Compito assegnato: Restituisci parola per parola l'intero brano sulle finali di Dallas fra Rosewall e Laver, senza tralasciare nulla.

Ma le partite più memorabili fra i due, almeno quelle viste da tutto il mondo grazie alla tv e al WCT, furono le finali di Dallas, Quella del ’72 viene considerata una delle partite più belle della storia del tennis: Rosewall la vinse 4-6 6-0 6-3 6-7(3) 7-6(5). Nel tiebreak finale Laver era avanti 5 a 4 e aveva due servizi a disposizione. Giocò due maligni servizi mancini ma Rosewall li controbattè con due splendidi rovesci, il suo marchio di fabbrica, e poi chiuse al primo matchpoint. Il primo premio era 50.000 dollari. Una fortuna per quei tempi. Rosewall aveva 37 anni: Non avrei mai creduto che a 37 anni avrei mai giocato per una somma simile… Pensavo che mi sarei ritrovato semmai a fare il venditore di assicurazioni…”.

Dati forniti:
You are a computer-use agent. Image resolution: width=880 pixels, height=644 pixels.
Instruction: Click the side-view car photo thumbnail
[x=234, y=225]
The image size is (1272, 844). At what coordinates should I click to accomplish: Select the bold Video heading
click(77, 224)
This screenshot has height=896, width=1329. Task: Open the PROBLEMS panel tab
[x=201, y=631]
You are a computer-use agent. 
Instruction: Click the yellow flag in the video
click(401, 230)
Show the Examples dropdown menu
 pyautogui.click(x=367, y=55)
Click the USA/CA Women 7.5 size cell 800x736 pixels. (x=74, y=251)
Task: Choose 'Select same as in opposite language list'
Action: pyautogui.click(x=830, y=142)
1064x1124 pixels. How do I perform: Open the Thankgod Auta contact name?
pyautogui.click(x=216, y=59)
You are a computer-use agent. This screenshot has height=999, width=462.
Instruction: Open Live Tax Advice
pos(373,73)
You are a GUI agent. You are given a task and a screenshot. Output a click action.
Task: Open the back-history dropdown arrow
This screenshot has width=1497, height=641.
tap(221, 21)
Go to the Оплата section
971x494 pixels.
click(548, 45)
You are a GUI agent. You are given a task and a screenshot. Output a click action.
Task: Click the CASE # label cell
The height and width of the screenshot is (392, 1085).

Risultato esercizio:
Ma le partite più memorabili fra i due, almeno quelle viste da tutto il mondo grazie alla tv e al WCT, furono le finali di Dallas, Quella del ’72 viene considerata una delle partite più belle della storia del tennis: Rosewall la vinse 4-6 6-0 6-3 6-7(3) 7-6(5). Nel tiebreak finale Laver era avanti 5 a 4 e aveva due servizi a disposizione. Giocò due maligni servizi mancini ma Rosewall li controbattè con due splendidi rovesci, il suo marchio di fabbrica, e poi chiuse al primo matchpoint. Il primo premio era 50.000 dollari. Una fortuna per quei tempi. Rosewall aveva 37 anni: Non avrei mai creduto che a 37 anni avrei mai giocato per una somma simile… Pensavo che mi sarei ritrovato semmai a fare il venditore di assicurazioni…”.